======== Текст для чтения ========
Когда наступает время студенчества, контраст становится еще более резким. Английский парень поступает в Оксфорд или Кембридж. Там, в идеальном мире садов, он ведет полутеатральную жизнь, его костюмируют, дисциплинируют и натаскивают прокторы. Это рассматривается не только как период образования, это плюс к тому еще и привилегия, шаг, еще больше отдаляющий его от большинства соотечественников. Шотландец в более раннем возрасте оказывается в совершенно иных условиях переполненных классов, мрачного четырехугольного двора, звона колокола, ежечасно раздающегося сквозь городской шум, чтобы вернуть его из пивной, где он обедал, или с улиц, по которым беззаботно бродил. В его студенческой жизни мало стеснений и вовсе нет навязанных аристократических замашек. Он не найдет ни спокойной группки привилегированных, усердных и культурных, ни «гнилых местечек» богемы. Все классы сидят бок о бок на истертых скамьях. Беспутный юный джентльмен в перчатках вынужден сравнивать свою образованность со знаниями простого, неотесанного парня из приходской школы. После конца семестра они расстаются, один курит сигары на курорте, другой работает в поле бок о бок с членами своей крестьянской семьи. Первый сбор студенческой группы в Шотландии — сцена любопытная и тягостная: парни только что с вересковой пустоши грудятся в неловком смущении возле печи, обеспокоенные присутствием более лощеных товарищей и боящиеся звука своих деревенских голосов. Думаю, в такие вот первые дни профессор Блэки завоевывал привязанность студентов, ободряя этих неотесанных, обидчивых ребят. Таким образом, у нас все-таки существует на занятиях здоровая демократическая атмосфера; даже когда нет дружеских чувств, постоянно существует непосредственное соседство различных классов, и когда они соперничают в учебе, умственные способности каждого ясно видны другому. После конца занятий мы, северяне, выходим свободными людьми в шумный, залитый светом уличных фонарей город. В пять часов можно видеть, как последние из нас выходят из университетских ворот в сияние магазинных витрин под бледным зеленым сиянием зимнего заката. Наша кровь горит от мороза; никакой проктор не таится в засаде, чтобы перехватить нас; покуда колокол не ударит снова, мы владыки мира; и какая-то часть нашей жизни всегда выходной, la treve de Dieu[2].
======== Выдержки из данных ========
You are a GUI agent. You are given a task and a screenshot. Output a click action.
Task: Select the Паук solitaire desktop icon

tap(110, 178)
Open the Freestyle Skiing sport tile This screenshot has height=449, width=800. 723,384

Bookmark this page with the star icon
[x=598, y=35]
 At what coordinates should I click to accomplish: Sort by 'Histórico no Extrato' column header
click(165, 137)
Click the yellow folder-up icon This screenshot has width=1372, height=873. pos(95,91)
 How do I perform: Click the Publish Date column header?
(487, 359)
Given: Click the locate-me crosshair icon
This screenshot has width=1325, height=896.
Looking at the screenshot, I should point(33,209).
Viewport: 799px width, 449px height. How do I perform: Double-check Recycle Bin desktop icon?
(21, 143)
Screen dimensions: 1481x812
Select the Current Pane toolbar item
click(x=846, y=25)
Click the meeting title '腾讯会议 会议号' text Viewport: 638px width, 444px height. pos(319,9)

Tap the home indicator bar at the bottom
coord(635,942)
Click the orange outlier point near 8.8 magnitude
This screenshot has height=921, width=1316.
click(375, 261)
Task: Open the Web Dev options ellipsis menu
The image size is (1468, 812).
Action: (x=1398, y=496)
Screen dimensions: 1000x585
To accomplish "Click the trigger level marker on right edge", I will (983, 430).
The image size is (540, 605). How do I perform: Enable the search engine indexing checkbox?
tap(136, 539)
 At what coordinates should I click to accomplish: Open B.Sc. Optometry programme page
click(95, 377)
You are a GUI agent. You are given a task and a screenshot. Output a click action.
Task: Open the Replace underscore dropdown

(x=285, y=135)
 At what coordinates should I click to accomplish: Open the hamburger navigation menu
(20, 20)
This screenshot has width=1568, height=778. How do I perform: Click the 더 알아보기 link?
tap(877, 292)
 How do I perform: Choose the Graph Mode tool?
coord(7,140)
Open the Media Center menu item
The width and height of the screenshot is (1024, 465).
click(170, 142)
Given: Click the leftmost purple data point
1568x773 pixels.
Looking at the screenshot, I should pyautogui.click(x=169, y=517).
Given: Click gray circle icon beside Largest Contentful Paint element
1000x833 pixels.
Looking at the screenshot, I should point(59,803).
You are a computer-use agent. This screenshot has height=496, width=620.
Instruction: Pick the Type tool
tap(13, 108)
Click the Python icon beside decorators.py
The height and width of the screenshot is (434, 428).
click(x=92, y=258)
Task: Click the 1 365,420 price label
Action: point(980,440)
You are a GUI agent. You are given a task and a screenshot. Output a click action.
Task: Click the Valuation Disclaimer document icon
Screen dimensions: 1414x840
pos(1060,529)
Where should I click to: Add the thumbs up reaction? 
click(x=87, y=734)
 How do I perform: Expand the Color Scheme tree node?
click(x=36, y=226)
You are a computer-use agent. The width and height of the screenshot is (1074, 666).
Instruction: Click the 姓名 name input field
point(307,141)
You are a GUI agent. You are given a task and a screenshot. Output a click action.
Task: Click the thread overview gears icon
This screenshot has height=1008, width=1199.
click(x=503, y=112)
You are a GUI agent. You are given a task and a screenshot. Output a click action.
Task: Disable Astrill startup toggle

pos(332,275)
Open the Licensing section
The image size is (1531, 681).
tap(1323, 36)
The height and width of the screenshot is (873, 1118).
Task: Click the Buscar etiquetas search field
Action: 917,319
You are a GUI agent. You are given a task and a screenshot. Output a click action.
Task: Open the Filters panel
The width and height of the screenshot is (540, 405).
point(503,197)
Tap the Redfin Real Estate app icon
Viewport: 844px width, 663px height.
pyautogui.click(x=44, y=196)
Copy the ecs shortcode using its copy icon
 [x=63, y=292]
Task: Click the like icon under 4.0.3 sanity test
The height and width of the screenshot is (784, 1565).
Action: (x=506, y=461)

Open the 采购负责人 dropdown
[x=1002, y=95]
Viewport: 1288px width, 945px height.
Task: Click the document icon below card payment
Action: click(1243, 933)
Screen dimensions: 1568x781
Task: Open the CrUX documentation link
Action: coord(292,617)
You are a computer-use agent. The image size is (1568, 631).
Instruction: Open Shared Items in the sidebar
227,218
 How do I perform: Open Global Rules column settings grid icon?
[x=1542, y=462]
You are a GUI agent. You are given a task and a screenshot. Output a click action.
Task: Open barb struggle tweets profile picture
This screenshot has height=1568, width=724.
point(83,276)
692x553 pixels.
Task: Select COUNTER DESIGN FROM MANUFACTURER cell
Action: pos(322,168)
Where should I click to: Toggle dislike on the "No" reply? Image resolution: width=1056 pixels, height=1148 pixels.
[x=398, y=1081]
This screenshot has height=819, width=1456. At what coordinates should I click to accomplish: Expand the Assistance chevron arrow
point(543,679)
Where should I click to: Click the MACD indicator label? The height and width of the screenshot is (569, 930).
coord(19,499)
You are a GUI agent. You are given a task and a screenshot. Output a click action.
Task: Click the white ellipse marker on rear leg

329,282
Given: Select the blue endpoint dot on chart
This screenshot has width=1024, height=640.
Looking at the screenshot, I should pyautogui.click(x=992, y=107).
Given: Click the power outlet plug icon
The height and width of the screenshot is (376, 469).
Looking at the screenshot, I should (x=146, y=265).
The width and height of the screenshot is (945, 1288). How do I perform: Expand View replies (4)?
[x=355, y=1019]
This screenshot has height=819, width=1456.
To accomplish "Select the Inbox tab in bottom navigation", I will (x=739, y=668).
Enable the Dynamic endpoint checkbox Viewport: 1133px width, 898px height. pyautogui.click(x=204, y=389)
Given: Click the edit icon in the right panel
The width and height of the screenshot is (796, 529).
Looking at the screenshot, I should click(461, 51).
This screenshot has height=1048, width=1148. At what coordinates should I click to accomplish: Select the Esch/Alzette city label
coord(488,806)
========
Задание
В каком часу, согласно тексту для чтения, последние студенты выходят из университетских ворот?

Ответ к заданию
В пять часов.